Às vezes, não há o conflito em si, mas a possibilidade dele. A escritora Kathryn Harrison, autora do livro de memórias The Kiss, foi escolhida para fazer a crítica do livro Are Men Necessary?, da colunista do Times Maureen Dowd. Em 1997, entretanto, Maureen resenhou o livro de memórias de Kathryn, sobre o caso incestuoso que teve com seu pai. Na crítica, a colunista se referiu ao livro como ‘gente estranha falando sobre gente estranha’.
Notáveis do ano
Já a lista dos livros notáveis do ano deve conter apenas obras que tenham sido resenhadas nos últimos 12 meses. A seleção começa com cerca de 400 livros que tenham entrado, ou subido, rapidamente na lista dos mais vendidos do Times ou tenham sido citados como ‘escolha do editor’. Tanenhaus, Harris e Garner escolhem os 100 livros que entrarão na lista por ‘consenso’. Eles afirmam que não dão atenção especial a livros escritos por funcionários do Times. Calame ressalta que, na lista do rival Washington Post, quatro dos 69 livros de não-ficção são de autores que trabalham para o jornalão nova-iorquino.
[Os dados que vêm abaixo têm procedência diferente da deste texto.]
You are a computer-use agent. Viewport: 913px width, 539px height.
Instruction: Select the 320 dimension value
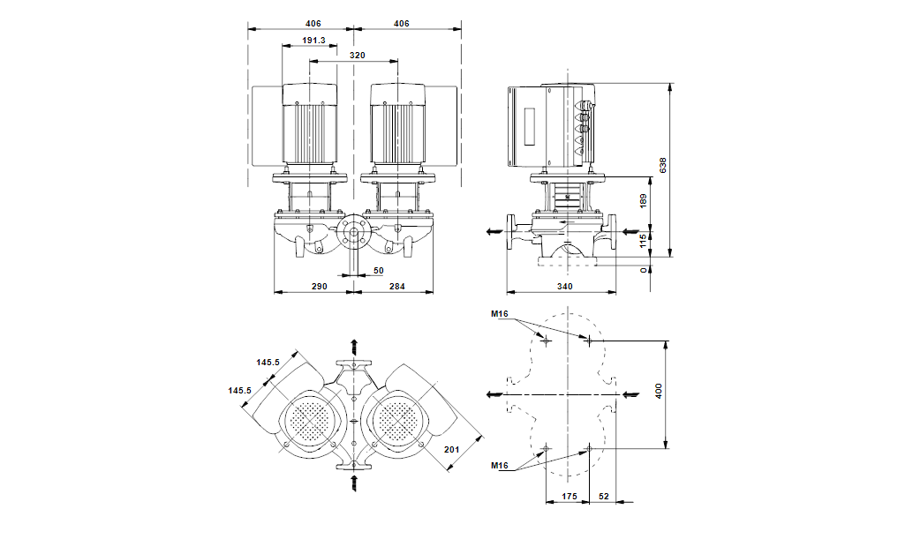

O ombudsman diz que o julgamento recebido por um livro, desde o começo do processo de escolha, acaba caindo no domínio da subjetividade. Ele afirma, entretanto, que acredita que Tanenhaus e sua equipe se importam genuinamente com os leitores e o mundo literário, e querem que suas escolhas tenham credibilidade. Ainda assim, a percepção de conflito de interesses na escolha dos livros que receberão resenhas e dos que entrarão na lista dos notáveis pode comprometer a transparência do processo. Talvez seja o momento de se buscar novas soluções para este problema, conclui Calame.